• **WHAT IS NEEDED**:
Everything in the listing should be restated word for word.
+--
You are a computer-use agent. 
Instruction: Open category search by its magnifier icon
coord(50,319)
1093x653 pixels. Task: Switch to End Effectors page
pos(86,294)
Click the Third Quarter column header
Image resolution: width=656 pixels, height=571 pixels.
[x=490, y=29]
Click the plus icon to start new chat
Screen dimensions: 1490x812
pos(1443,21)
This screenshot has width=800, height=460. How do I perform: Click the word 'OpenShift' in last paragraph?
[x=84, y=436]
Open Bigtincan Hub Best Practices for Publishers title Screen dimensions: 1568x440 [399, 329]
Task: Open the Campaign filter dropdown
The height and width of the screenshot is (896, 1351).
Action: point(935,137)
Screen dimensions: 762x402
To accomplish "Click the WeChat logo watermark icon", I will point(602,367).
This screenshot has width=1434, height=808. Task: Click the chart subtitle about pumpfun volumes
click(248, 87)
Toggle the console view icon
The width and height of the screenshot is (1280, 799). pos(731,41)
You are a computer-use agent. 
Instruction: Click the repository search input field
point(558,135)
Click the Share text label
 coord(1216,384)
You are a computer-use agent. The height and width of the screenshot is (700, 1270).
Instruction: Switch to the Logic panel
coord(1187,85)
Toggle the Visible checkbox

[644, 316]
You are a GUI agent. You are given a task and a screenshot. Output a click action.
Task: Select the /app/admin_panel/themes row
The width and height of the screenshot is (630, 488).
+--
• **FINAL ANSWER**:
You are a computer-use agent. 
Instruction: Open category search by its magnifier icon
coord(50,319)
1093x653 pixels. Task: Switch to End Effectors page
pos(86,294)
Click the Third Quarter column header
Image resolution: width=656 pixels, height=571 pixels.
[x=490, y=29]
Click the plus icon to start new chat
Screen dimensions: 1490x812
pos(1443,21)
This screenshot has width=800, height=460. How do I perform: Click the word 'OpenShift' in last paragraph?
[x=84, y=436]
Open Bigtincan Hub Best Practices for Publishers title Screen dimensions: 1568x440 [399, 329]
Task: Open the Campaign filter dropdown
The height and width of the screenshot is (896, 1351).
Action: point(935,137)
Screen dimensions: 762x402
To accomplish "Click the WeChat logo watermark icon", I will point(602,367).
This screenshot has width=1434, height=808. Task: Click the chart subtitle about pumpfun volumes
click(248, 87)
Toggle the console view icon
The width and height of the screenshot is (1280, 799). pos(731,41)
You are a computer-use agent. 
Instruction: Click the repository search input field
point(558,135)
Click the Share text label
 coord(1216,384)
You are a computer-use agent. The height and width of the screenshot is (700, 1270).
Instruction: Switch to the Logic panel
coord(1187,85)
Toggle the Visible checkbox

[644, 316]
You are a GUI agent. You are given a task and a screenshot. Output a click action.
Task: Select the /app/admin_panel/themes row
The width and height of the screenshot is (630, 488).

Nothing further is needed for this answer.